EYD
(Ejaan yang Disempurnakan) adalah tata bahasa dalam Bahasa Indonesia yang mengatur
penggunaan bahasa Indonesia dalam tulisan, mulai dari pemakaian dan penulisan
huruf kapital dan huruf miring, serta penulisan unsur serapan. EYD disini
diartikan sebagai tata bahasa yang disempurnakan. Dalam penulisan karya ilmiah perlu
adanya aturan tata bahasa yang menyempurnakan sebuah karya tulis. Sebuah karya
tulis memerlukan tingkat kesempurnaan yang mendetail. Singkatnya, EYD digunakan
untuk membuat tulisan dengan cara yang baik dan benar.
Peran
EYD yakni sebagai pedoman umum bagi para penggunaan Bahasa Indonesia. EYD yang
digunakan saat ini adalah EYD yang telah disepakati oleh 3 negara yakni
Indonesia, Malaysia dan Bruneidarussalam.
I.
Penggunaan
EYD yang Benar pada Penulisan Huruf dan Kata
1.1 Penggunaan Huruf Kapital
1.
Jabatan tidak diikuti nama orang
Dalam butir 5 Pedoman EYD
dinyatakan, huruf kapital dipakai sebagai huruf pertama unsur nama jabatan dan
pangkat yang diikuti nama orang tertentu, nama instansi, atau nama tempat.

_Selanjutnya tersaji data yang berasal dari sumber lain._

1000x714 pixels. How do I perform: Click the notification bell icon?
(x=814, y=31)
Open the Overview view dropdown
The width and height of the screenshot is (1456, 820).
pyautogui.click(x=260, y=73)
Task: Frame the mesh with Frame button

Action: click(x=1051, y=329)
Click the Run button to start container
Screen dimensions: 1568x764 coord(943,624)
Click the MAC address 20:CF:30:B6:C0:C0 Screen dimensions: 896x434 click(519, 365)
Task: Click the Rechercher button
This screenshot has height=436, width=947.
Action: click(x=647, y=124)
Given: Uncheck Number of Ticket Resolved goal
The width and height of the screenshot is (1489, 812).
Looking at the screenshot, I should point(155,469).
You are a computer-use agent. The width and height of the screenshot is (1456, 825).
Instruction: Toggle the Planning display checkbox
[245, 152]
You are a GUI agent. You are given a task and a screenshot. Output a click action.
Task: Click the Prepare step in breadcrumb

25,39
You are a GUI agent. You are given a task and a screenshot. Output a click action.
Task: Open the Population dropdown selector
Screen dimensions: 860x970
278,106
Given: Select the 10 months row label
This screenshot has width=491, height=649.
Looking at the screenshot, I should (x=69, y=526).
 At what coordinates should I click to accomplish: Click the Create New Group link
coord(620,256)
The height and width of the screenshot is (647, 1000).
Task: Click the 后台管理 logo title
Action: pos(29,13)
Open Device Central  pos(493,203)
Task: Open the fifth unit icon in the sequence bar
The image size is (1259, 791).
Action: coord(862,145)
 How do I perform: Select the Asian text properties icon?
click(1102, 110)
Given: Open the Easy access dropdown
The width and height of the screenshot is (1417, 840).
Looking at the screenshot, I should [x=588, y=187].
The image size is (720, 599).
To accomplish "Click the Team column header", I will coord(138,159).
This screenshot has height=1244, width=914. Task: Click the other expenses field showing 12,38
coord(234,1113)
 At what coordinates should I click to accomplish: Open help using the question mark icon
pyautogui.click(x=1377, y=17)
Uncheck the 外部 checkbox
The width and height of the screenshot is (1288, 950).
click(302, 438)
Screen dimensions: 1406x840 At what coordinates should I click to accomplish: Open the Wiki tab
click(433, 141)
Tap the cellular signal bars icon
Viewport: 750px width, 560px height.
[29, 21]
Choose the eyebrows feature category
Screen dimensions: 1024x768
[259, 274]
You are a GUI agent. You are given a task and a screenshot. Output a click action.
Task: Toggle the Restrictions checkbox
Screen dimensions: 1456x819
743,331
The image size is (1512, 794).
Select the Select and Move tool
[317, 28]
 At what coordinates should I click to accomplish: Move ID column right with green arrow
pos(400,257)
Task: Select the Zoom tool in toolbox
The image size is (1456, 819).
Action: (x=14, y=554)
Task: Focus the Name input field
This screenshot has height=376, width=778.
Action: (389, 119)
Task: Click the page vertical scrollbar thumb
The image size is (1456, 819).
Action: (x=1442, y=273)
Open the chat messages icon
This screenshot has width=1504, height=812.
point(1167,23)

Contoh, Presiden Susilo Bambang Yudhoyono, Gubernur Jawa Barat, Profesor
Jalaluddin Rakhmat, Sekretaris Jendral, Departemen Pendidikan Nasional. Jabatan
tidak diikuti nama orang tidak memakai huruf kapital. Contoh, Menurut bupati,
anggaran untuk pendidikan naik 25 % dari tahun sebelumnya.
2.
Huruf pertama nama bangsa
Huruf kapital digunakan sebagai
huruf pertama nama bangsa, suku bangsa, dan bahasa. Contoh, bangsa Indonesia,
suku Sunda, bahasa Inggris.
Ditegaskan, huruf kapital tidak dipakai sebagai huruf pertama nama bangsa, suku
bangsa, dan bahasa yang dipakai bentuk dasar kata turun. Contoh :
ke-Sunda-Sundaan,ke-Inggris-Inggrisan,ke-Batak-Batakan, meng
Indonesiakan.Seharusnya : kesunda-sundaan, keinggris- inggrisan,
kebatak-batakan, mengindonesiakan.
3.
Nama geografi sebagai nama jenis
Huruf kapital tidak dipakai sebagai
huruf pertama istilah geografi yang tidak menjadi unsur nama diri. Contoh,
berlayar ke teluk, mandi di kali, menyebrangi selat, pergi
ke arah tenggara, kacang bogor, salak bali, pisang ambon,
pepaya bangkok, nanas subang, tahu sumedang, peuyeum bandung dan telur
brebes.
4.
Setiap unsur bentuk ulang sempurna
Huruf kapital dipakai sebagai huruf
pertama setiap unsur bentuk ulang sempurna yang terdapat pada nama badan
lembaga pemerintah dan ketatanegaraan, serta dokumen resmi. Contoh,
Perserikatan Bangsa-Bangsa, Yayasan Ilmu-Ilmu Sosial, Yayasan Ahli-Ahli
Bedah Plastik Jawa Barat, Undang-Undang Dasar Republik Indonesia, Garis-Garis
Besar Haluan Negara.
5.
Penulisan kata depan dan kata
sambung
Huruf kapital dipakai sebagai huruf
pertama semua kata di dalam nama buku, majalah, surat kabar, dan judul karangan
kecuali kata seperti di, ke, dari, dan, yang, dan untuk
yang tidak terletak pada posisi awal. Biasanya dipakai pada penulisan judul
cerpen, novel. Contoh, Harimau Tua dan Ayam Centil, Hari-Hari
Penantian dalam Gua Neraka, Kado untuk Setan,
Taksi yang Menghilang.
1.2 Penulisan Huruf Miring
1.
Penulisan nama buku
Huruf miring dalam cetakan dipakai
untuk menuliskan nama buku, majalah, dan surat kabar yang dikutip dalam
tulisan. Contoh, Buku Jurnalistik Indonesia, Majalah Sunda Mangle,
Surat Kabar Bandung Pos.
2.
Penulisan penegasan kata dan
penulisan bahasa asing
Huruf miring menyatakan, huruf
miring dalam cetakan dipakai untuk menegaskan atau mengkhususkan huruf, bagian
kata, kata, atau kelompok kata.
Contoh, boat modeling,
aeromodeling, motorsport.
3.
Penulisan kata ilmiah
Huruf miring menegaskan, huruf
miring dan cetakan dipakai untuk menuliskan kata nama ilmiah dan ungkapan asing
kecuali yang telah disesuaikan ejaannya. Contoh, royal-purple amethyst,
crysacola, turqoisa, rhizopoda, lactobacillus, dsb.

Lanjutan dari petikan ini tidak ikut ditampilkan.